Soon after installation, both White and Saint-Gaudens concluded that the figure was too large for the building, and decided to create a smaller, lighter replacement. Following less than a year atop the tower, the statue was removed and shipped to Chicago to be exhibited at the 1893 World's Columbian Exposition. New Yorker W. T. Henderson wrote a tongue-in-cheek poetic tribute – "Diana Off the Tower" – a play on both the statue's name and situation.
Saint-Gaudens served as head of the Chicago exposition's sculpture committee. His initial plan had been to place Diana atop the Women's Pavilion, but the city's Women's Christian Temperance Union protested and insisted that the controversial nude figure be clothed. Instead, it was placed atop the Agricultural Building.
The original Diana does not survive. In June 1894, eight months after the exposition's closing, a major fire tore through its buildings. The lower half of the statue was destroyed; the upper half survived the fire, but was later lost or discarded.
Second Version (1893-Present)
Diana was completely redesigned by Saint-Gaudens – with a more elegant pose, a different thrust to the body, a thinner figure, smaller breasts and a more graceful angle to the leg. To better fit the proportions of Madison Square Garden's tower, the statue's height was scaled down to 14.5 feet (4.4 m). The second version was made of hollowed copper, and weighed 700 lb (318 kg) – more than 60% less than the first version – light enough to rotate with the wind, As Saint-Gaudens originally envisioned, the figure was balanced on its left toe atop a ball. The statue was hoisted to the top of the tower on November 18, 1893.
During the day, the gilded figure caught the sun and could be seen from all over the city and as far away as New Jersey. Electric lights, then a novelty, illuminated it at night; it was the first statue in history to be lit by electricity.
Madison Square Garden was slated to be demolished in 1925, to make way for construction of the New York Life Building. Prior to the building's demolition, Diana was removed and put in storage. The intention was for the statue to remain in New York City, however a seven year search to find a place to display it proved futile. In 1932, the New York Life Insurance Company presented Diana to the Philadelphia Museum of Art as a gift. It remains there today, displayed on the balcony of the museum's Great Stair Hall.
When Diana was removed from Madison Square Garden in 1925, much of its gilded exterior was gone, having eroded away over three decades of exposure to the elements. The Philadelphia Museum of Art cleaned and repaired the statue in 1932, but the gold leaf was not replaced.

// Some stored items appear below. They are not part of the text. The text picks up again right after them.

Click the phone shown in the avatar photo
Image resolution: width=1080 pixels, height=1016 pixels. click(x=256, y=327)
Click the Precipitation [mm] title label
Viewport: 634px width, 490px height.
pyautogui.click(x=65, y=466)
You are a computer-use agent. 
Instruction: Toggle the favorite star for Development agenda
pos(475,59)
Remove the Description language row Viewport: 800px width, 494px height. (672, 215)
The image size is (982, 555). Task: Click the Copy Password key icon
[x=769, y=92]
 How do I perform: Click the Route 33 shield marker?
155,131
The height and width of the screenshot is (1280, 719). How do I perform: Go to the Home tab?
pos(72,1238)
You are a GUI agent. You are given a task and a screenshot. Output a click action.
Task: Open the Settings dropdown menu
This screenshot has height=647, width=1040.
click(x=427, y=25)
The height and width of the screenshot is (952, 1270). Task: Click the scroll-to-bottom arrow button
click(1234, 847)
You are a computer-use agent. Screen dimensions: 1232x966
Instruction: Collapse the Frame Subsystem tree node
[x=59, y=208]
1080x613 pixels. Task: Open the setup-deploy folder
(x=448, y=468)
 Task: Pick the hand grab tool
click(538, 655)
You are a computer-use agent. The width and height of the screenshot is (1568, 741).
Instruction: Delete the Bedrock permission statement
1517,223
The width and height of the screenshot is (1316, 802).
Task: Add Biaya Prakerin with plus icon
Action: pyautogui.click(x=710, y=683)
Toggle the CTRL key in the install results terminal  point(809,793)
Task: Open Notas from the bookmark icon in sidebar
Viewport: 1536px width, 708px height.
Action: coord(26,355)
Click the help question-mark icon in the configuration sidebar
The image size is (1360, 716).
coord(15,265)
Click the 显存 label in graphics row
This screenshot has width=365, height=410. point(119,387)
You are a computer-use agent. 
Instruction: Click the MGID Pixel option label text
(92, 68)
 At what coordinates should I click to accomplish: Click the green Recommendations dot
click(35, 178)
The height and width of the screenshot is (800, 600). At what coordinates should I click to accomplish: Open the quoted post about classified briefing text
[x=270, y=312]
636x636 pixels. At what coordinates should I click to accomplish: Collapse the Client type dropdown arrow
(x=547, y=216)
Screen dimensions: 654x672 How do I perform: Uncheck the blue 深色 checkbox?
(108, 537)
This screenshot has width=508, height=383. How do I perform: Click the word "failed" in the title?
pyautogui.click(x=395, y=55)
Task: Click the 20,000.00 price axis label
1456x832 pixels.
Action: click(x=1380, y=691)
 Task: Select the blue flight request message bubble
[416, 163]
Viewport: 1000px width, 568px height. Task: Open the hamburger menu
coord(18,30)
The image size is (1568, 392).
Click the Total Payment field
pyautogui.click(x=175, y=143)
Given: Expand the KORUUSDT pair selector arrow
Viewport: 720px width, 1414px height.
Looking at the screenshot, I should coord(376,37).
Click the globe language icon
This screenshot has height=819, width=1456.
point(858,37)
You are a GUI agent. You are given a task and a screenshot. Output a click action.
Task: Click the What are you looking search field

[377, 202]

In 2013, scaffolding was constructed around the statue in the museum's Great Stair Hall for a year-long restoration. Conservators carefully cleaned its copper surface with chemicals and steam, removing nearly a century of dirt and grime. Samples of the small patches of remaining gold leaf on the statue were taken in an effort to match the carat, weight and color with its replacement. The statue's surface was then repaired and regilded with 180 square feet of gold leaf. Because it was known from contemporary sources that Saint-Gaudens did not like the look of bright gold at eye level, the conservators matted the gilding to reduce the glare and museum lighting designers adjusted the display lights for the interior display.
On July 14, 2014, the restored statue was unveiled and rededicated.
In Popular Culture
The 1981 film of E.L. Doctorow's Ragtime used the second version of the Diana statue as the cause of a major conflict between Stanford White and Harry K. Thaw. In the film, it is suggested that the model for the statue was Thaw's wife Evelyn Nesbitt. Thaw demands that the statue be taken down from the top of the Garden as it is an embarrassment to him. The character is seen glaring angrily at the statue before shooting White to death at the Rooftop Theatre at Madison Square Garden on June 25, 1906.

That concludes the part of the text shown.